O edifício para nós é uma parte essencial da equação, mas se não existisse um programa, uma coleção, um modelo de funcionamento sustentável ao longo de 30 anos para que se possa ter uma estrutura financeira que nos permita programar com o nível de qualidade que precisamos… Se todos estes ingredientes não estivessem presentes seria muito improvável que tivéssemos sucesso.
Fala desta revolução a longo prazo porque esteve envolvido mesmo antes de o projeto existir. Esperava estar quase trinta anos envolvido num projeto? O que o levou a decidir sair agora?
Em retrospetiva, o meu envolvimento parece um caminho muito coerente, mas foi uma sequência de diferentes capítulos. Não estava à espera de estar no museu durante 27 ou 28 anos, mas aconteceu. Participei nas conversações iniciais, em 1991, entre as instituições bascas e a Fundação Guggenheim, que chegaram à conclusão de um acordo no final de 1991, início de 1992. Foi-me atribuída a responsabilidade de iniciar o projeto, depois de liderar a construção, depois de liderar o funcionamento do museu… Parte dessa responsabilidade é agora a de abrir a porta para o próximo capítulo do museu. Pessoalmente, sinto-me muito bem. Venho todos os dias para o museu muito feliz. Ouço algumas pessoas dizer que estão cansadas, que querem fazer outras coisas. Não é o meu caso. De coração, digamos, continuaria a fazer o que estou a fazer, mas, racionalmente, acho que isso não seria correto para o museu. O museu, como instituição, precisa de ser capaz de se renovar, de abrir a porta à mudança geracional, a novas perspetivas sobre o que fazer com o museu nos próximos 10, 15 anos. Por isso achei que era minha a responsabilidade de abrir essa porta. Andava a pensar nisso há algum tempo, mas achei que devia fazer isso numa boa altura, quando o vento sopra a nosso favor.

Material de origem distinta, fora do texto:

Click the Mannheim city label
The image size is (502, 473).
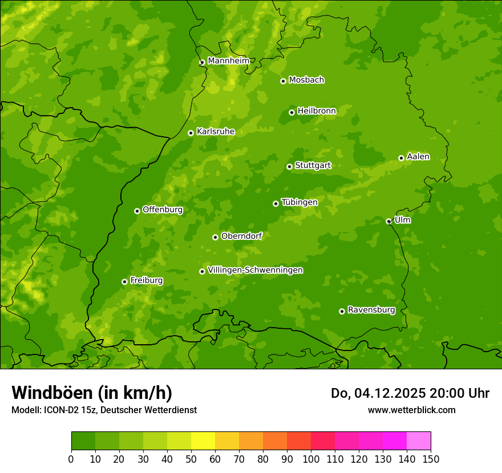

O olhar inquietante que Yoshitomo Nara não consegue explicar revela-se no Guggenheim de Bilbao
Hoje o museu vive uma situação favorável?
Sim. Quando pensei nisso, há cerca de cinco ou seis anos, não era um mau momento, mas depois veio a COVID-19, tivemos dois anos muito difíceis, não era o momento de criar outra fonte de problemas. Ultrapassámos isso. Quando estávamos a começar a estar de novo numa boa situação deu-se a transição ao nível do diretor da fundação em Nova Iorque, o Richard Armstrong saiu e voltou a não ser o momento certo. Agora pensei que seria a altura, uma vez que o ano passado foi um ano recorde em termos de assistência.
Quantos visitantes teve o Museu Guggenheim Bilbao em 2023?
Tivemos mais de 1,3 milhões de visitantes, quase 1,4 milhões, na verdade. Foi o máximo da nossa história. O museu estava de muito boa saúde em termos de programa, coleção, os fundos de aquisição tinham sido renovados novamente. Estávamos numa situação estável e achei que era o momento certo.
Disse publicamente que vai participar na escolha do próximo diretor da instituição. Parte com alguém em mente e que perfil ou requisitos procura?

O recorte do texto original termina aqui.